Disparate, le secteur l’est aussi dans la diversité des activités elles-mêmes. Les entreprises d’architecture sont les plus nombreuses (24,5% du nombre total d’entreprises des industries créatives), suivies par le sous-secteur des «arts» (22,9%) et de la publicité (17,9%). Avec seulement 211 établissements, l’audiovisuel est le sous-secteur qui compte le moins d’entreprises en activité (9,4% des entreprises des industries créatives). Sur un an, le nombre d’entreprises reste stable (+0,1% en 2015 par rapport à l’année précédente), mais il affiche une progression de +10,9% sur la période 2008-2015, soit une croissance moyenne de +1,6% par an. Croissance aussi dans le nombre d’emplois, qui a progressé de +3,1% de 2014 à 2015 et plus encore, de +5,4% sur la période 2008-2015. Cependant, l’emploi dans les industries créatives a progressé moins rapidement que l’emploi intérieur, qui affiche un taux de croissance de +16,3% au cours de la même période. Après des années significatives de baisse (-22,7% de 2008 à 2013), le chiffre d’affaires global des industries créatives est en hausse de +21% entre 2013 et 2015, totalisant près d’un milliard d’euros, signe d’un rebond important de l’activité économique du secteur. Malgré ce renversement de tendance, les industries créatives représentent toujours moins de 1% du chiffre d’affaires total des services marchands (non financiers).

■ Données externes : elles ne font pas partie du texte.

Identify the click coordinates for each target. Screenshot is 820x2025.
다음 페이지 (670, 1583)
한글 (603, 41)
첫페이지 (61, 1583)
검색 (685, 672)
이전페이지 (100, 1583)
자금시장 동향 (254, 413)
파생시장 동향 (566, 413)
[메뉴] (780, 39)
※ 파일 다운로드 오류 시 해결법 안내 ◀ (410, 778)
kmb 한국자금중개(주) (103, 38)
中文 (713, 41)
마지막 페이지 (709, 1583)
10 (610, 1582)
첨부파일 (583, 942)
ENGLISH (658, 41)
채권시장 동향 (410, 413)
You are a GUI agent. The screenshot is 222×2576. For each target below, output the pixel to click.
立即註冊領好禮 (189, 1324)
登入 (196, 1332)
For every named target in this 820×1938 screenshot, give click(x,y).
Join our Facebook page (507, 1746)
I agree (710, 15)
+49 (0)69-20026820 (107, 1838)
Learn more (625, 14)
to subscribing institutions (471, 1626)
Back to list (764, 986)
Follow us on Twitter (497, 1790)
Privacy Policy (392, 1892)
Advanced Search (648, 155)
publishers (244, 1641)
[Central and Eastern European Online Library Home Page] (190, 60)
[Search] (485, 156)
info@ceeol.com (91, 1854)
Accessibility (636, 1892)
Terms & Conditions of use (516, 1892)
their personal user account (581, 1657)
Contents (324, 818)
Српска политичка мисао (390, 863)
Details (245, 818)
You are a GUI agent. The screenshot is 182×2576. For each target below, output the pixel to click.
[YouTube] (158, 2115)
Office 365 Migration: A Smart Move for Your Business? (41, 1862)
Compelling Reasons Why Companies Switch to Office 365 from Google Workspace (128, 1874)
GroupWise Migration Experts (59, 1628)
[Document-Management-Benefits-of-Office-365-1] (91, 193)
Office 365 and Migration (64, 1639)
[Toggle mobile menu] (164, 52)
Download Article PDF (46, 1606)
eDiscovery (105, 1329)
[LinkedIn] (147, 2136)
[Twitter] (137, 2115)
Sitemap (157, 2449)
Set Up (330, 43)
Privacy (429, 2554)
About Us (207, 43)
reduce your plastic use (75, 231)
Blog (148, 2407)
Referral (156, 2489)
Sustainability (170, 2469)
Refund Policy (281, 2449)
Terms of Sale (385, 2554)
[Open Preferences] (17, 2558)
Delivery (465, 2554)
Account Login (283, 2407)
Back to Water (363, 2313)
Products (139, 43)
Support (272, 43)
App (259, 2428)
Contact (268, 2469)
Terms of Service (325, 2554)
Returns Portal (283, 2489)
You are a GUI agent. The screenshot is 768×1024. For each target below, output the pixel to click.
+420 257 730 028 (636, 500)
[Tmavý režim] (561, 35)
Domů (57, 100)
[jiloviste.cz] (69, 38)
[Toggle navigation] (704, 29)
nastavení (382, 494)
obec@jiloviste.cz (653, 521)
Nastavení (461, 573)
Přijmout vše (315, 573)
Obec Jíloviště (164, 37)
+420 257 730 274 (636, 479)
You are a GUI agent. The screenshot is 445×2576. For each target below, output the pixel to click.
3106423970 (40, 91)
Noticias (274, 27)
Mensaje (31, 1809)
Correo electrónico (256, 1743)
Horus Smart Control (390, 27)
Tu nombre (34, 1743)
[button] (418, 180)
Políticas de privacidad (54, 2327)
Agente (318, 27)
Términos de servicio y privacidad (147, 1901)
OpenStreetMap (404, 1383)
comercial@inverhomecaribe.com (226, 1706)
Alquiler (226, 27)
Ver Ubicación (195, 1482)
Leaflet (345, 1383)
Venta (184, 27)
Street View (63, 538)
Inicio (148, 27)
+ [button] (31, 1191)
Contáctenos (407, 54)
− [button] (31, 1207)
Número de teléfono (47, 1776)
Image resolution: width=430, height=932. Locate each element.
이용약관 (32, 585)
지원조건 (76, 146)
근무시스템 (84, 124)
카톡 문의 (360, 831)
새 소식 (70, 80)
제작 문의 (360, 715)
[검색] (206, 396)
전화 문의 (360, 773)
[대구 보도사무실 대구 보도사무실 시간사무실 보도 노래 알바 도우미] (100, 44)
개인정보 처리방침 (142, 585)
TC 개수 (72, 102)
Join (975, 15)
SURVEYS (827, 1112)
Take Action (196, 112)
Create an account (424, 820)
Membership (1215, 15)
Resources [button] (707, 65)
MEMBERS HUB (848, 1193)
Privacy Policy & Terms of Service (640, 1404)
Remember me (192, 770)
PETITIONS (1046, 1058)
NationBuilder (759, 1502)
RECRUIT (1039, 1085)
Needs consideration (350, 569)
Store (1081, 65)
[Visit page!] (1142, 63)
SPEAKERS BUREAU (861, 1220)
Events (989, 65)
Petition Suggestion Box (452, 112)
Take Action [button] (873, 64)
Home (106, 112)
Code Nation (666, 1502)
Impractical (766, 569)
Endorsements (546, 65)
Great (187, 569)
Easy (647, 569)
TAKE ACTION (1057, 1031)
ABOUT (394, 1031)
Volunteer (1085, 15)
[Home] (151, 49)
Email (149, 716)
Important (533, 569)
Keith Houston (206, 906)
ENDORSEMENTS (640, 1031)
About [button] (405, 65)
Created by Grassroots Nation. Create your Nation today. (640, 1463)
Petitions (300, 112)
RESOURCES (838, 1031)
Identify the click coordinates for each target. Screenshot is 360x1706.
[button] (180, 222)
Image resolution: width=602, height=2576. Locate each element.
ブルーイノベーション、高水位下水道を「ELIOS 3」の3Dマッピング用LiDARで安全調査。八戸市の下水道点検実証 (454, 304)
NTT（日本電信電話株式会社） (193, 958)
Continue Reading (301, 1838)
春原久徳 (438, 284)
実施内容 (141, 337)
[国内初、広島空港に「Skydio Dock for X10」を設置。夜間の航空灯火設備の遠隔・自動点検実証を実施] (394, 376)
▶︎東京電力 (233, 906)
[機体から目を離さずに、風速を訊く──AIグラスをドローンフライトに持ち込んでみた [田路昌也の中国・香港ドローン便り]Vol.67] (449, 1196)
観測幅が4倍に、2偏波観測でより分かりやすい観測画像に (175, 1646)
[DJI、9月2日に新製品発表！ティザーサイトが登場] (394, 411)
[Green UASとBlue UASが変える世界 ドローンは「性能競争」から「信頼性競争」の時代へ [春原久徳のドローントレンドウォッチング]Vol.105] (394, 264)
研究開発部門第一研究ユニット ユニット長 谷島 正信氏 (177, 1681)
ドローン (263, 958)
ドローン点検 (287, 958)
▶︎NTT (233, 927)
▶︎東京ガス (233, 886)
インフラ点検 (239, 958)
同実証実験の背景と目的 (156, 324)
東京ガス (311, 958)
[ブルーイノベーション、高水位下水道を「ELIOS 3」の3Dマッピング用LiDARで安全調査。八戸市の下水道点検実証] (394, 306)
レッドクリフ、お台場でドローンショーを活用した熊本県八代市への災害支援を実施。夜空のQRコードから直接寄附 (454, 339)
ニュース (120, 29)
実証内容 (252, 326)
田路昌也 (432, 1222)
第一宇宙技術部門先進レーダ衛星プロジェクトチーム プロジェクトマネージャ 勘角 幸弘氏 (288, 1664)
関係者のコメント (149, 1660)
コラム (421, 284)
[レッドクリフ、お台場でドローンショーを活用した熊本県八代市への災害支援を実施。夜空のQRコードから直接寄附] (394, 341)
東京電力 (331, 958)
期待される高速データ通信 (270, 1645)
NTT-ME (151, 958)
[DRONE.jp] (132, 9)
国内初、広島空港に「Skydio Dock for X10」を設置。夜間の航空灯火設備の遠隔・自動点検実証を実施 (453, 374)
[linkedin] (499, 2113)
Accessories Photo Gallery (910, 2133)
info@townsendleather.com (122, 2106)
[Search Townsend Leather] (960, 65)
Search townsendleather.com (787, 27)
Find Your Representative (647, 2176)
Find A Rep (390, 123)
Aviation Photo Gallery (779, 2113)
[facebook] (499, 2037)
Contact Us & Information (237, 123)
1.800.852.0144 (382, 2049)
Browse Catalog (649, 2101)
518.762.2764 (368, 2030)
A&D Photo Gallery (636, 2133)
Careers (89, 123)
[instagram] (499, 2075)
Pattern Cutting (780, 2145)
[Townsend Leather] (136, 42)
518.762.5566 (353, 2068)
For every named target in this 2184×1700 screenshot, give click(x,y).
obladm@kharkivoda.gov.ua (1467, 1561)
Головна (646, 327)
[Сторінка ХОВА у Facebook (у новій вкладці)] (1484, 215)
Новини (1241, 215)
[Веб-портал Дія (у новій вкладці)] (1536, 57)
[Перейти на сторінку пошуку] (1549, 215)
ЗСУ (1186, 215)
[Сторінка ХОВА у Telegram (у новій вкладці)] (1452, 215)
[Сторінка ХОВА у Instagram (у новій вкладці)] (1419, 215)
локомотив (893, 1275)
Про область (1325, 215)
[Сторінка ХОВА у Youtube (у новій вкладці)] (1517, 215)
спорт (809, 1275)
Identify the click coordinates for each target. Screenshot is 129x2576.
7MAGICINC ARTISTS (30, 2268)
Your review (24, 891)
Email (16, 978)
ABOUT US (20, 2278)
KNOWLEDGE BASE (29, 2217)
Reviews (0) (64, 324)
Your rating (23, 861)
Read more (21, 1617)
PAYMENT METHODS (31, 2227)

Mais c’est la valeur ajoutée au coût des facteurs qui illustre la création de richesse des entreprises du secteur. En 2015, les industries créatives ont généré un total cumulé de 406 millions de valeur ajoutée, soit une contribution de près de 1% à la valeur ajoutée de l’ensemble de l’économie luxembourgeoise. 

Les industries créatives présentaient un taux moyen de valeur ajoutée de 42% en 2015, soit un taux nettement supérieur au taux moyen de l’ensemble des services marchands (non financiers), qui est de 14%, mais inférieur au taux global moyen des activités de services administratifs et de soutien (62%). 

Il sera évidemment intéressant d’observer cette évolution sur les dernières années, 2015-2017, celles où il a été le plus question d’industries créatives dans les discours politiques, les aides à l’investissement et la création du cluster.